Pressures on the order of 1000-4000 bar have been reported to reversibly dissociate a number of oligomeric protein complexes without gross changes in protein structure. Here, we report that hydrostatic pressure can also dissociate some antigen-antibody complexes in solution. The association of fluorescent-labeled antigens with monoclonal antibodies was monitored via increases in the fluorescence anisotropy upon binding. Previously, we had found that pressures of 2000 atm were able to dissociate bovine serum albumin (BSA) from immunoadsorbents formed from certain antibodies but not others. In this study, we have found that the sensitivity to pressure in solution is present for the interaction of BSA with MAb 9.1 and absent for the interaction of BSA with MAb 6.1; this behavior is consistent with the immunoadsorbent study. The interaction of hen egg white lysozyme with two monoclonal antibodies was also measured.

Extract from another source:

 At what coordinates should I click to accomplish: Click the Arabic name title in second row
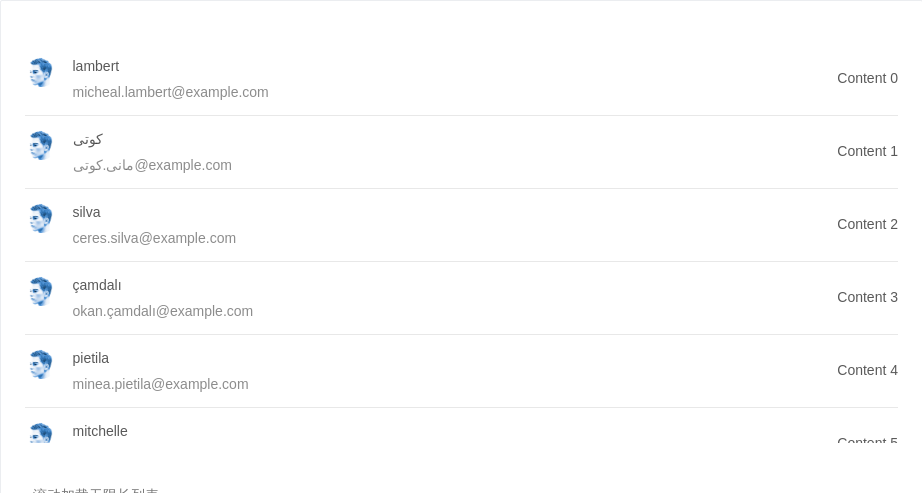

Interestingly, the complex with the greater electrostatic character (HyHEL-5) did not exhibit pressure sensitivity, as would be expected due to electrostriction effects, whereas the more hydrophobic complex (HyHEL-10) exhibited a strong pressure sensitivity. In each of the systems displaying pressure sensitivity, the free energy of association was found to increase linearly with pressure, indicating a constant change in volume between the free and bound states. Overall, these results indicate that some antigen-antibody complexes exhibit significant sensitivity to pressure, whereas others do not; the mechanisms that discriminate between these cases remain unresolved. Understanding and manipulation of this phenomenon may prove useful in a variety of processes involving the recovery from antigens of antibodies.